Machine learning applied to chemical analysis: sensing multiple biomarkers in simulated breath using a temperature-pulsed electronic-nose.

Monitoring of chemical species in breath offers an approach for the detection of disease and other conditions that cause homeostatic imbalance. Here, we demonstrate the use of microsensor-based devices for detecting select biomarkers in simulated exhaled breath as a step toward enabling fast and inexpensive breath-screening technology. Microhotplate elements functionalized with three chemiresistive metal-oxide films (SnO(2), In(2)O(3), and CuO) were used to acquire data in simulated breath containing single targets [(5 to 20) μmol/mol ammonia, methanol, and acetone], as well as mixtures of those species.
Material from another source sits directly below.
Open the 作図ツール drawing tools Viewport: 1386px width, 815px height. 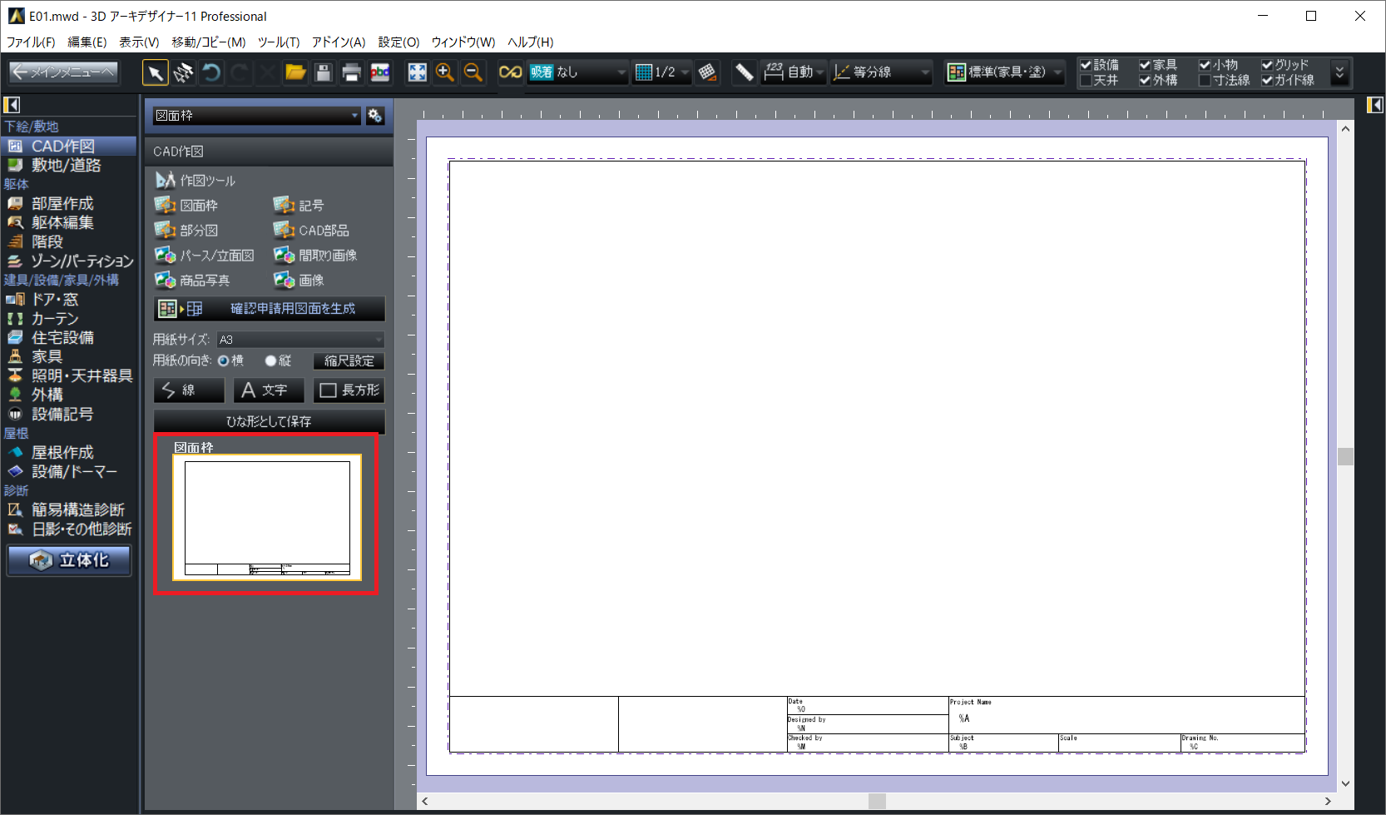click(196, 181)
All devices were operated with programmed thermal cycles featuring rapid temperature excursions, during which film resistances were measured. Material-specific temperature programs were optimized to achieve temperature-dependent metal-oxide sensing film conductance levels and target selectivity. A supervised hierarchical machine-learning algorithm using linear discriminant analysis for dimensional reduction of sensing data and discrimination was developed. This algorithm was employed in the classification and quantification of biomarkers. This approach to microsensor data collection and processing was successful in classifying and quantifying the model biomarkers in validation-set mixtures.